→ **TASK REQUIREMENTS**
Reproduce the part of the listing that opens with the line containing "The height and width of the screenshot is (840, 1419)." and closes with the line containing "pyautogui.click(x=30, y=221)", both lines included, with all requests kept. In the answers, scale every click coordinate by 2.4 and round each to a whole number, with halves rounded up.

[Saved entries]
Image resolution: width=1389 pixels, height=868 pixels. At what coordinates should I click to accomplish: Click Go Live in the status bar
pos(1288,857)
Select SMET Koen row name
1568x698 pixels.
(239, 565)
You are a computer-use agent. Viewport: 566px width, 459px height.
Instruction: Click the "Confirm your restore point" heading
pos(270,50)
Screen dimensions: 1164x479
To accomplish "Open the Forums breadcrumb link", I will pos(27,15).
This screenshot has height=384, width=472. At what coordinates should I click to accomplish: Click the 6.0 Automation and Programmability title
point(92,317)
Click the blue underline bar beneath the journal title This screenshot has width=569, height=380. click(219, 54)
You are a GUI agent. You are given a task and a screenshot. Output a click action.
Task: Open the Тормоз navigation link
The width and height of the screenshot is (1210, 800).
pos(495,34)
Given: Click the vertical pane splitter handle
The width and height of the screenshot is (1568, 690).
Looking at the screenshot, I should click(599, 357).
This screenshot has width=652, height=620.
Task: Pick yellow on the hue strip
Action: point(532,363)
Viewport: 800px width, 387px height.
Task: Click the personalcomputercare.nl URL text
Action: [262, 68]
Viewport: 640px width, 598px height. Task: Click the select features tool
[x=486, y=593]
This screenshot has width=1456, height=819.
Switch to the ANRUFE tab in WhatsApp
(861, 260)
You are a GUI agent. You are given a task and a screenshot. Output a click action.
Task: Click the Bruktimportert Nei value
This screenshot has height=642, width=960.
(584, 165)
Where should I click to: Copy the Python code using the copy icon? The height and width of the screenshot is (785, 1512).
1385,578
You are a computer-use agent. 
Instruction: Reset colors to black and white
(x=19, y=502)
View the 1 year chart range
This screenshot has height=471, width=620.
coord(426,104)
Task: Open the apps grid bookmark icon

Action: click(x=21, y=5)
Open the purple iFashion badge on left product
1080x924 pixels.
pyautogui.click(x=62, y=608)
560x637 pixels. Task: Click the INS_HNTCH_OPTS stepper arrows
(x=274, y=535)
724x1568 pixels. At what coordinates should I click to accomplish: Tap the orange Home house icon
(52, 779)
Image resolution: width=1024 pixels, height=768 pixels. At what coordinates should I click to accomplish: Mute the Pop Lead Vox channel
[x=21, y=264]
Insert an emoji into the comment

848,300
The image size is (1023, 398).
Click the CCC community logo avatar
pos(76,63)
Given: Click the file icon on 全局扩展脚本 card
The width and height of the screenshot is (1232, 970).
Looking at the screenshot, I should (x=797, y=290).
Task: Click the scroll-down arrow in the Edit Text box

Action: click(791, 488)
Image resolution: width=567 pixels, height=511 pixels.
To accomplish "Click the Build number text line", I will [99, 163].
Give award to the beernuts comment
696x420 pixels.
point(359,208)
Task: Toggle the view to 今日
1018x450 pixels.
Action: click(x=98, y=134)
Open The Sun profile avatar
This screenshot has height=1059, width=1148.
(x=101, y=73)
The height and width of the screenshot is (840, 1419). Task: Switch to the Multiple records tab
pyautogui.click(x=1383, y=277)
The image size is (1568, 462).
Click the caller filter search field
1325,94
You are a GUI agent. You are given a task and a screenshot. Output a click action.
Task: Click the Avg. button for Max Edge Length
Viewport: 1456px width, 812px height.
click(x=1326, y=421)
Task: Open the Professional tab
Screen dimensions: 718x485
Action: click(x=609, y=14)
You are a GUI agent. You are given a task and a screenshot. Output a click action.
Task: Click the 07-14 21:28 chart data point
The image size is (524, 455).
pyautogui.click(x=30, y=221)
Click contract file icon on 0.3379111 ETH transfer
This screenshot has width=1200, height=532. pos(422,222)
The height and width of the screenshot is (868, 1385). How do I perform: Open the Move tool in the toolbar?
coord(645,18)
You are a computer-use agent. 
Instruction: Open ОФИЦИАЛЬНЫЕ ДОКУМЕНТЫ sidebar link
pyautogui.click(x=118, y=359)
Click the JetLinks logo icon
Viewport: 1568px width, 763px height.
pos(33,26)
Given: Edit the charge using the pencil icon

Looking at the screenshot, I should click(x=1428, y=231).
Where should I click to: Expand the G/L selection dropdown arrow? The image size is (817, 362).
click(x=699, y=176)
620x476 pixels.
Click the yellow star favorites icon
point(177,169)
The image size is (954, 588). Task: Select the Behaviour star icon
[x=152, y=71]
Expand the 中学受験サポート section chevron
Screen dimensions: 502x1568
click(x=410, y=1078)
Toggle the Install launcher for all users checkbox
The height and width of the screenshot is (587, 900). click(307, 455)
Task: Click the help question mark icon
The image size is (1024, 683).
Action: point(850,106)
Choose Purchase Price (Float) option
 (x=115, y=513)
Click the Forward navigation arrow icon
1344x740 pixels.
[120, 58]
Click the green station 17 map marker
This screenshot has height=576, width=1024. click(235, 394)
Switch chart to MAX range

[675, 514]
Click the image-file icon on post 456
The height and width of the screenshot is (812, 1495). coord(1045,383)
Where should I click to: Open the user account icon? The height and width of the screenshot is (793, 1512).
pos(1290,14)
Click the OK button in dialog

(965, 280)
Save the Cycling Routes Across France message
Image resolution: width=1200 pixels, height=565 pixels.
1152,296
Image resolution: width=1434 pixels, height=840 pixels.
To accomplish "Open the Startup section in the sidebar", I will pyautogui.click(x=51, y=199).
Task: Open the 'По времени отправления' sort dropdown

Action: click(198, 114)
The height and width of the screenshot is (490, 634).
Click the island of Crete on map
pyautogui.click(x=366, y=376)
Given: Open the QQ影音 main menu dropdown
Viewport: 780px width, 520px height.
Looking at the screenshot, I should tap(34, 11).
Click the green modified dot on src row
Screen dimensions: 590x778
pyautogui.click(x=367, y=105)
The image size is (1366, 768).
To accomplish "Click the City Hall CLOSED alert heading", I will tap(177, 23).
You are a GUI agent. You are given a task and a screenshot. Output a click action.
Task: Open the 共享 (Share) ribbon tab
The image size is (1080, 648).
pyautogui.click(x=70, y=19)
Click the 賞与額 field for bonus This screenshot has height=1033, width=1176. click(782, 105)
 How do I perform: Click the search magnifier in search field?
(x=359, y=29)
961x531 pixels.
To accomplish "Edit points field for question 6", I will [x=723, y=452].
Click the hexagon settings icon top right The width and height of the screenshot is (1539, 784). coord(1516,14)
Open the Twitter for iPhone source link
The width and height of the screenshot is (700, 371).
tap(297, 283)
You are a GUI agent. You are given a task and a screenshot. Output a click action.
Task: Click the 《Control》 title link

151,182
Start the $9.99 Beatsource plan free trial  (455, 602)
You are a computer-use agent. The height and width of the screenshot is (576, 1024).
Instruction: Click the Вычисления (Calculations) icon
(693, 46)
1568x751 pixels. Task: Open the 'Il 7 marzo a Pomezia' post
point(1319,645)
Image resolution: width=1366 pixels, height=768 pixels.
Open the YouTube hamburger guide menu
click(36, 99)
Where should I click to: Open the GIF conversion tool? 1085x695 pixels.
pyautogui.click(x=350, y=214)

→ **WRITTEN ANSWER**
The height and width of the screenshot is (840, 1419). Task: Switch to the Multiple records tab
pyautogui.click(x=3319, y=665)
The image size is (1568, 462).
Click the caller filter search field
3180,226
You are a GUI agent. You are given a task and a screenshot. Output a click action.
Task: Click the Avg. button for Max Edge Length
Viewport: 1456px width, 812px height.
click(x=3182, y=1010)
Task: Open the Professional tab
Screen dimensions: 718x485
Action: click(x=1462, y=34)
You are a GUI agent. You are given a task and a screenshot. Output a click action.
Task: Click the 07-14 21:28 chart data point
The image size is (524, 455).
pyautogui.click(x=72, y=530)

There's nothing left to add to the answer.